Photo by Sigmund on Unsplash

This post has been contributed by Samuel Proulx from our partner Fable.

When we think about accessibility, far too often we frame it around compliance. We think of interminable guidelines and checklists, legal requirements, automated tests, and difficult to understand audit results. Accessibility is about far more than these things. At its heart, accessibility is about the experience different types of users have when using websites and products. Everyone’s experience is unique. In order to achieve true and lasting accessibility, we need to move beyond compliance thinking, and start thinking about experiences. At Fable, we believe the best way to do this is by involving users with disabilities. In this article, we’ll cover a few reasons why.

Users Build Empathy

Ask any designer or developer who has had the opportunity to work with assistive technology users and they’ll tell you just how impactful it is watching an assistive technology user attempt to use their website. Actually putting a face to the users who benefit from the requirements is priceless. Watching the struggles someone experiences because of something as simple as a checkbox or button that can’t be activated by the keyboard, and seeing the frustration as this blocks them from using the website, can drive home just how impactful even simple changes in code can be for accessibility.

The first step in moving beyond checklists is to understand the experiences that people with disabilities are having on your website today. Once you understand that, and how your work can make these experiences better, you’ve taken the first step towards improving. If you haven’t yet had this opportunity, book a call with us at Fable, and we can help you get there.

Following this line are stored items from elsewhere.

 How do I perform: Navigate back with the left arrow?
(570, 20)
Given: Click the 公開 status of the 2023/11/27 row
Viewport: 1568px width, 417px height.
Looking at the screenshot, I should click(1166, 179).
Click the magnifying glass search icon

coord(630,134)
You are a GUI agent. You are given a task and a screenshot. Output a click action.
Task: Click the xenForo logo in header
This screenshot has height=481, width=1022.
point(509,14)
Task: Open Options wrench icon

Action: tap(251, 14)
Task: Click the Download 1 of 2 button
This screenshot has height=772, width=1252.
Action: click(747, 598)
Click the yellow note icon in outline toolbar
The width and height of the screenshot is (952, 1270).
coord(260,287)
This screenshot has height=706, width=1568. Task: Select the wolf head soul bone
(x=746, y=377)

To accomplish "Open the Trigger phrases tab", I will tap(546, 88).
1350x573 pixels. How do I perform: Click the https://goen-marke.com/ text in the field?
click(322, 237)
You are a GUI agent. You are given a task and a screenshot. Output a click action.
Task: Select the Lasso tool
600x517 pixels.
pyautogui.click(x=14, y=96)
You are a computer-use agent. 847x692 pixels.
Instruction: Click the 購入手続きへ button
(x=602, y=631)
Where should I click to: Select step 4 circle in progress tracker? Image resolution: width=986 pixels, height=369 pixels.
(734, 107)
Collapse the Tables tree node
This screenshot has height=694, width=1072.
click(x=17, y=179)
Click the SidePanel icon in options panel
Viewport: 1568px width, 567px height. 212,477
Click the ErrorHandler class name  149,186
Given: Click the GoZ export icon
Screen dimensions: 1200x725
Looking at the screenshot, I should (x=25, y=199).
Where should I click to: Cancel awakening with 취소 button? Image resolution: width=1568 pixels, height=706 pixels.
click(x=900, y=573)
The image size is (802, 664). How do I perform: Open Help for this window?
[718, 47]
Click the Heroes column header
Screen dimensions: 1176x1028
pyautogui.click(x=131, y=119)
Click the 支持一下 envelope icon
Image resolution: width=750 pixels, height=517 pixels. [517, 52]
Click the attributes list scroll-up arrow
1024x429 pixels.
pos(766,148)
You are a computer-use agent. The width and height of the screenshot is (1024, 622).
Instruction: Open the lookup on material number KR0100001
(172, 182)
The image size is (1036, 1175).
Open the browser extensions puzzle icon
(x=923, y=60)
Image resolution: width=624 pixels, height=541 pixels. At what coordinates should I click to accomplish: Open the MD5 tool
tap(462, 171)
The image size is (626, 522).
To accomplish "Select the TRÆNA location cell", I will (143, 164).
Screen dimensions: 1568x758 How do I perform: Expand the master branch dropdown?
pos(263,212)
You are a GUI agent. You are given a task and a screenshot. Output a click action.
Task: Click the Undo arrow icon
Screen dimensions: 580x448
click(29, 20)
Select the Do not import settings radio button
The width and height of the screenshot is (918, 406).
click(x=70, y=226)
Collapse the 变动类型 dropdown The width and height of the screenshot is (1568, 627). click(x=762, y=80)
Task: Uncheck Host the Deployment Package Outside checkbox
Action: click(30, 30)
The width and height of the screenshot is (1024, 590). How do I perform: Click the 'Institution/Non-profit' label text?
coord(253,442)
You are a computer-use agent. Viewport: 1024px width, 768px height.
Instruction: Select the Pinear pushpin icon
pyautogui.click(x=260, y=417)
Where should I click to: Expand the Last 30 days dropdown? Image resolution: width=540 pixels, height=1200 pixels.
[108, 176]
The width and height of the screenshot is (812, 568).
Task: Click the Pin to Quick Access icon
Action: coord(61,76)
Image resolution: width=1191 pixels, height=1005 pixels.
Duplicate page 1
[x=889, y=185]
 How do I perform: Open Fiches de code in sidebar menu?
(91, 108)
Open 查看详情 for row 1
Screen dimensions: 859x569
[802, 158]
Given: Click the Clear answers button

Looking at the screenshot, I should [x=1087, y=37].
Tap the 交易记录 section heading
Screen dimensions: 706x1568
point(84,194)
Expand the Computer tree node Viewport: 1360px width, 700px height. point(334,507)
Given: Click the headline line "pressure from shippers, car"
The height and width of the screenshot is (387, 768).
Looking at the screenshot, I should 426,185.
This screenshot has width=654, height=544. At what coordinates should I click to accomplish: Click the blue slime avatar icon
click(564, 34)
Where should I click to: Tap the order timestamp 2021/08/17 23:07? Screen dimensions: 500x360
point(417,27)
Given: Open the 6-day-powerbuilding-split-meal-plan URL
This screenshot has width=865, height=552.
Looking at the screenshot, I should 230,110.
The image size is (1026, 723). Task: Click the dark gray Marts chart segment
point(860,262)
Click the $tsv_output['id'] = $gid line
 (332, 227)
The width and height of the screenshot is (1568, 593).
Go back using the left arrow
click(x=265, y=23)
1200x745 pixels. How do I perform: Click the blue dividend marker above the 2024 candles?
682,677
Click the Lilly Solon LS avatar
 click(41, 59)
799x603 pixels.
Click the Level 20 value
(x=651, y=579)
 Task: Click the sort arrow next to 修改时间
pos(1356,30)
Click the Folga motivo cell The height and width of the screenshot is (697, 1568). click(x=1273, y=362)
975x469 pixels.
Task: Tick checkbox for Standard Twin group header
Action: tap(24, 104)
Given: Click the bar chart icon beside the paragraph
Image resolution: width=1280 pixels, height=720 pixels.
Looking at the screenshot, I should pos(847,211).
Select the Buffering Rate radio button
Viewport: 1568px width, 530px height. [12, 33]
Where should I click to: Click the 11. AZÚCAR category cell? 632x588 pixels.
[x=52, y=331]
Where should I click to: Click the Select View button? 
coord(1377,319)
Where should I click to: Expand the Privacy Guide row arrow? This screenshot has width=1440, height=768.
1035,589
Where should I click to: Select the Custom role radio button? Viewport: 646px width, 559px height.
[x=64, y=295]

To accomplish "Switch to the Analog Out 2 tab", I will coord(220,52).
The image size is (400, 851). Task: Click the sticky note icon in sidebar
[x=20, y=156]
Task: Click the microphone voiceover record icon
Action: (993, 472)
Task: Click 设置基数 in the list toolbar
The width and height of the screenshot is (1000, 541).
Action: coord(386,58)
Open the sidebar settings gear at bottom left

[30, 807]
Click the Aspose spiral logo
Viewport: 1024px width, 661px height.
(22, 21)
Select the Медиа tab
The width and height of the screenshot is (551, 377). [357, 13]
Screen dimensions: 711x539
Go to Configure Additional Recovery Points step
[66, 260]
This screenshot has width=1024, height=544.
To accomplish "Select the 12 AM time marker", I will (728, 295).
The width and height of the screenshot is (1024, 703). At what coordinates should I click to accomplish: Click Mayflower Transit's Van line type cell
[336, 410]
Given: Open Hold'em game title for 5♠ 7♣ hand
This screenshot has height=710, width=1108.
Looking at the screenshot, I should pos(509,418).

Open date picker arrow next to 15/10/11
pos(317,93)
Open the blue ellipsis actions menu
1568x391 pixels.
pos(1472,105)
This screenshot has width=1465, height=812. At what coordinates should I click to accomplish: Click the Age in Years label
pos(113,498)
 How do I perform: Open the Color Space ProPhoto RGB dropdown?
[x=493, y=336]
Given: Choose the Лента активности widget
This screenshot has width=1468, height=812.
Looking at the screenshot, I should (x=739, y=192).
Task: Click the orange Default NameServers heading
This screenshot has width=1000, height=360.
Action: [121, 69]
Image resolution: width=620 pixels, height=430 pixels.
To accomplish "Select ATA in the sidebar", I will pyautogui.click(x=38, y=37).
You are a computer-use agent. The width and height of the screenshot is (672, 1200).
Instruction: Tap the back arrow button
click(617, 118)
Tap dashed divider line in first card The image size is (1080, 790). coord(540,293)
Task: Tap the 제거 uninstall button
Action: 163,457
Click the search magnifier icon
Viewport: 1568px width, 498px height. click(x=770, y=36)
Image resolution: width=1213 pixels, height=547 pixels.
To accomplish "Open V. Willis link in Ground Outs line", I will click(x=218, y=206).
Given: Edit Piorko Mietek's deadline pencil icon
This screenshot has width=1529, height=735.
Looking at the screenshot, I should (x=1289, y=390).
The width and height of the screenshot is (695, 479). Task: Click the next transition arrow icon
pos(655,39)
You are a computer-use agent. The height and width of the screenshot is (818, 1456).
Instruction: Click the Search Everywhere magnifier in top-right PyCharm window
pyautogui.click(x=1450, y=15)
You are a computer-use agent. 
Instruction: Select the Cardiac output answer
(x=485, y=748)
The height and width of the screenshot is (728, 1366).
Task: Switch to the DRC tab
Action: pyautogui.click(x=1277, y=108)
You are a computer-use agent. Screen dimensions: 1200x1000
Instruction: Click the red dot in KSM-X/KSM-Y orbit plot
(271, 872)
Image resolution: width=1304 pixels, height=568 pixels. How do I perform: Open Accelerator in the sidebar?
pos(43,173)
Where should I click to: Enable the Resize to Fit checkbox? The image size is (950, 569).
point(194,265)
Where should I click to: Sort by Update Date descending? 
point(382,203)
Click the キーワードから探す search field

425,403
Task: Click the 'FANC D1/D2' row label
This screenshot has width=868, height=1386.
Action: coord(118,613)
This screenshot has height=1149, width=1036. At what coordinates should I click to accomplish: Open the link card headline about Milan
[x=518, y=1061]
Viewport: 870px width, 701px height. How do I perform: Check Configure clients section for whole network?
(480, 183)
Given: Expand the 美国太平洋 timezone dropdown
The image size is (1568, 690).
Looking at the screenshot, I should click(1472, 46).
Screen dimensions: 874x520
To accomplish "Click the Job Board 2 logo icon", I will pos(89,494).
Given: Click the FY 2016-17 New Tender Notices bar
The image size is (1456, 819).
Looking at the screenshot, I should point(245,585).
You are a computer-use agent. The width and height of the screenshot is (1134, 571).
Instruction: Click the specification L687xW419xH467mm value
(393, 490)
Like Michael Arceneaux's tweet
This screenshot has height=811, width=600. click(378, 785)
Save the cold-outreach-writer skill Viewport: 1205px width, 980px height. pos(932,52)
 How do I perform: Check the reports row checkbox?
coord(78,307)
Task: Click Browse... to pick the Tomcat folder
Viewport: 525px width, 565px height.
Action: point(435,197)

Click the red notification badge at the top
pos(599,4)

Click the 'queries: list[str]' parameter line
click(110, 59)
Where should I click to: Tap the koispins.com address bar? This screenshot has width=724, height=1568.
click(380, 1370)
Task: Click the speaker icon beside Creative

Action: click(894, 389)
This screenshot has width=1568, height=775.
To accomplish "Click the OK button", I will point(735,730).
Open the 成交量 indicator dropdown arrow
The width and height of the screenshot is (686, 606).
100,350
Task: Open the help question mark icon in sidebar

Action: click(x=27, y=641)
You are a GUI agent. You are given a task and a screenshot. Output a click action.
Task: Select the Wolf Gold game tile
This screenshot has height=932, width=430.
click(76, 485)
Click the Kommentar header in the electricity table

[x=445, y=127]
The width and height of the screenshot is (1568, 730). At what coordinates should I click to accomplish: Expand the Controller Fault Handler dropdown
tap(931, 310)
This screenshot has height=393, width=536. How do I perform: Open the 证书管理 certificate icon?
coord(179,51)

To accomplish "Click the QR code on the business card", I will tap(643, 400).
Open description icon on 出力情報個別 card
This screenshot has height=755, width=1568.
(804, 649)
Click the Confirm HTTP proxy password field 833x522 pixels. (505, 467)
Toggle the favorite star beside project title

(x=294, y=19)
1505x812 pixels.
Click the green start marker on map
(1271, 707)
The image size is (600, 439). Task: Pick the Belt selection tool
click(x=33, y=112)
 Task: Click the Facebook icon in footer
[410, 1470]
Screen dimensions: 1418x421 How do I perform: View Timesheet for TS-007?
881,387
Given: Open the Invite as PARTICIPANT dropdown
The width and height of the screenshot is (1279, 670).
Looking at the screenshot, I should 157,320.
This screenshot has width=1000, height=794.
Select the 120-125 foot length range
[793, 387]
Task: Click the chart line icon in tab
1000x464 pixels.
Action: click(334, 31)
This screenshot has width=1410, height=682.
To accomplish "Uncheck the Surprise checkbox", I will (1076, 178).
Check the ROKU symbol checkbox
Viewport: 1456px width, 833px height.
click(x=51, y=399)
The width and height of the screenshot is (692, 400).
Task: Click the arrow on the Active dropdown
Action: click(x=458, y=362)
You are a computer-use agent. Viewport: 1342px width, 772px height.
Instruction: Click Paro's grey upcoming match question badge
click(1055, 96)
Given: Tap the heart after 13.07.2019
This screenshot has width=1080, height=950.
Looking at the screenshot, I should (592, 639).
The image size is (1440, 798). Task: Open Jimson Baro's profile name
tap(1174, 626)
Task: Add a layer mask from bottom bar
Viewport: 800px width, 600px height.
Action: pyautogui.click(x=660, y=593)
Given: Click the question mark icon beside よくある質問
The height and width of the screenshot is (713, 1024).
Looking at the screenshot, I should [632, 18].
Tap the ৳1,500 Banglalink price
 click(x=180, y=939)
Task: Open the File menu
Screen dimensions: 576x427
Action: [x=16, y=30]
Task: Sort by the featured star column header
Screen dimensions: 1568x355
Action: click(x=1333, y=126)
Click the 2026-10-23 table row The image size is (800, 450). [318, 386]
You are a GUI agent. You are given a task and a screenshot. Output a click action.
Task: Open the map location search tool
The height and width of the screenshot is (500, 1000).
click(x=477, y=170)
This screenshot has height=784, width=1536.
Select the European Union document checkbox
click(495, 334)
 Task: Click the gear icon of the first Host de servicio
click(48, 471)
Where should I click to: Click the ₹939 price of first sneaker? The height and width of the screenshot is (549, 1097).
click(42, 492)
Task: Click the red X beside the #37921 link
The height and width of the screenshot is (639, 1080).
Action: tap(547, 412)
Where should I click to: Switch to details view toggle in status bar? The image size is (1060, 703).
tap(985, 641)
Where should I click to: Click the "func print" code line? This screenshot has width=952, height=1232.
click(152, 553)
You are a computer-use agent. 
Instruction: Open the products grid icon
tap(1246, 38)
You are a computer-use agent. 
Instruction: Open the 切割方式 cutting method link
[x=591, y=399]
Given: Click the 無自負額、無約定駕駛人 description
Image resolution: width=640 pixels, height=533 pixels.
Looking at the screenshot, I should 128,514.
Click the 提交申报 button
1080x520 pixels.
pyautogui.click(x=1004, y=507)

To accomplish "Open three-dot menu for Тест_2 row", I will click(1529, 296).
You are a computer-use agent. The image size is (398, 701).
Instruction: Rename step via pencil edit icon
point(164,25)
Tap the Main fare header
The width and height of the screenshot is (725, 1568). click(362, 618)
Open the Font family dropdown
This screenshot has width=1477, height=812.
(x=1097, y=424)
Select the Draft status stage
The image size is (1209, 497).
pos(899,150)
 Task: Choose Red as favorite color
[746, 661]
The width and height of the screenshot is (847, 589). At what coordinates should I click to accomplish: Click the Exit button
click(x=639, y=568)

Involving users can save on costly accessibility fixes

If you involve people with disabilities in ideation, researching, and prototyping, they will be able to alert you to potential issues long before you start releasing code. An automated test can’t collaborate with you on a product that doesn’t exist yet, or is only partially built. However, a person with a disability can help you understand what the experience might be like, point out where the pitfalls in your designs and ideas might be, and help you start off on the right foot. If you do that, you no longer have to engage in expensive accessibility catch-up, or spend time designing unsatisfactory retrofits to your inaccessible products. According to data from Corporate Compliance Insights, addressing a single accessibility flaw after the fact can cost their customers as much as $10,000; building websites that are accessible from the start is easier and cheaper.

Involving Users Can Help Prioritize

While we might wish that every product was built on an accessible foundation, that’s not the case. There are millions of websites today that have been built without thought to accessibility, and that now need to be fixed. Unfortunately, this exposes another one of the limitations of automated accessibility testing. After running an automated test, the result is a list of errors. Automated tests can’t tell you how these errors will effect the current experience of users with disabilities. Do the errors block someone from using the website entirely? Do they make tasks take longer? Or are they just small irritations.

When you test with users of assistive technology, you get insight into what it’s like for these folks to use your website, and that gives you the context you need to prioritize your accessibility efforts. You will find that some problems, like buttons that can’t be activated by the keyboard, links that can’t be focused, and checkboxes that are invisible to screen readers, will be complete show-stoppers. If you fix these problems first, you can make quick gains in accessibility; even if your website isn’t fully accessible yet, it may be at least possible for people with disabilities to accomplish the most important tasks. You can then begin to tackle problems that caused confusion, made assistive technology struggle, or made tasks more difficult than normal. Lastly, you can fix the errors that had the smallest impact on the experience of assistive technology users, and make your website fully accessible. When you have the context provided by understanding these experiences, you will be able to fix errors in the order that is most impactful, and thus most cost-effective.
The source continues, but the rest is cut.